WHAT YOU NEED TO DO ->
Resume the Excel notebook below, writing on from its last sentence in the same style.

SELECTED TEXT ->

<<<<

Excel Notebook
Excel is the tool most Taiwan offices use every day. Even if you mainly work in Python or SQL, Excel is the shared language between you and your non-technical colleagues. This notebook covers the functions and workflows that show up most often in DA work.
For the same things in code, see Pandas Notebook and SQL Notes.
All examples use a parking system dataset with these columns: station_code, station_name, city, license_plate, entry_time, exit_time, parking_type, amount, payment_method.
Keyboard Shortcuts Worth Knowing
| Shortcut | Action |
|---|---|
Ctrl + T |
Turn a range into a Table (formulas auto-extend) |
Ctrl + Shift + L |
Turn filters on / off |
| `Ctrl + `` | Show every formula on the sheet |
Alt + = |
Auto-sum the selected range |
F4 |
Switch between absolute and relative reference (A1 → $A$1) |
Ctrl + D |
Fill down |
Ctrl + Shift + End |
Select to the last used cell |
Tables vs Ranges
Always turn raw data into a Table (Ctrl + T) before you work on it.

>>>>

SOURCE DATA ->
<<<<

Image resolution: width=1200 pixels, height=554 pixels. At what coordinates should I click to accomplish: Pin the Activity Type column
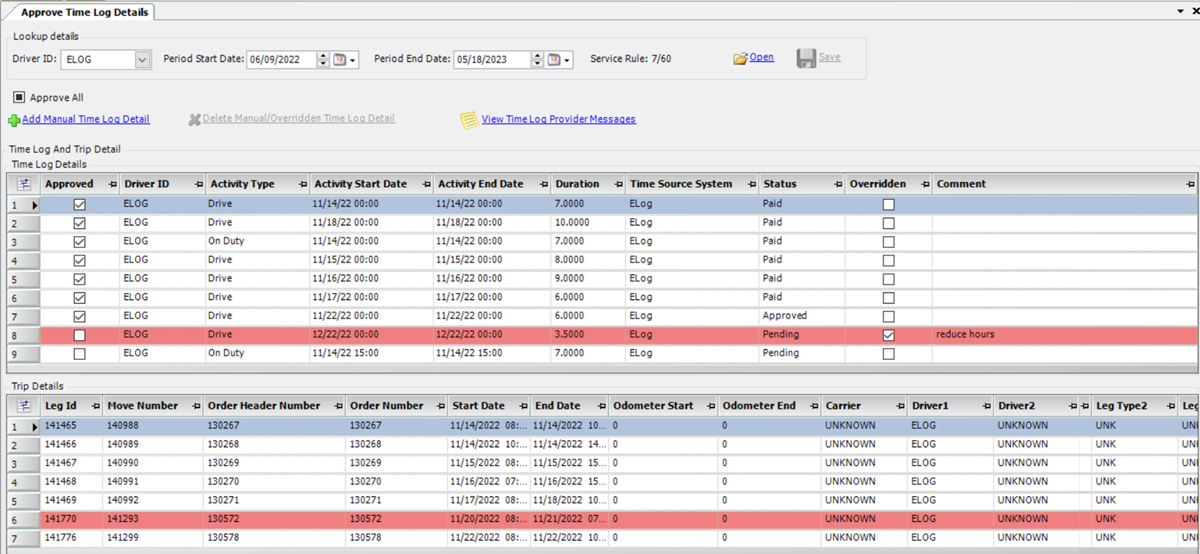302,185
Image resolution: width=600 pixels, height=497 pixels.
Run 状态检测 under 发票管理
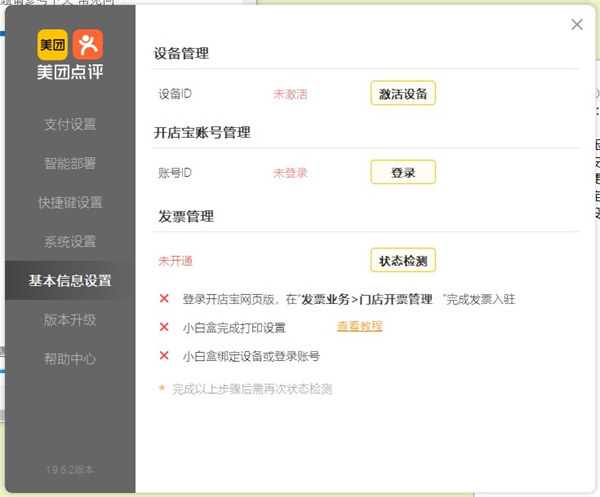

>>>>

REPLY TO THE EXERCISE ->
| Range | Table | |
|---|---|---|
| Formula fill | Manual | Auto-extends to new rows |
| Column reference | B2:B1000 |
Table1[amount] — readable |
| Filter | Set up by hand | Built in |
| Pivot Table source | Fixed range | Auto-updates |
Refer to a table column in formulas: =SUM(Table1[amount]) instead of =SUM(B2:B1000).
Lookup Functions
XLOOKUP — Modern Standard
=XLOOKUP(lookup_value, lookup_array, return_array, [if_not_found])
-- find station name by station code
=XLOOKUP(A2, station_table[station_code], station_table[station_name], "Not Found")
-- return several columns at once (spills automatically)
=XLOOKUP(A2, station_table[station_code], station_table[[station_name]:[city]])
XLOOKUP replaces VLOOKUP entirely. It searches in any direction, handles missing values cleanly, and can return several columns. Use it by default.
VLOOKUP — Legacy (Still Common)
=VLOOKUP(lookup_value, table_array, col_index_num, [exact_match])
-- find city for a station code (city is the 3rd column of the lookup table)
=VLOOKUP(A2, $E$2:$G$100, 3, FALSE)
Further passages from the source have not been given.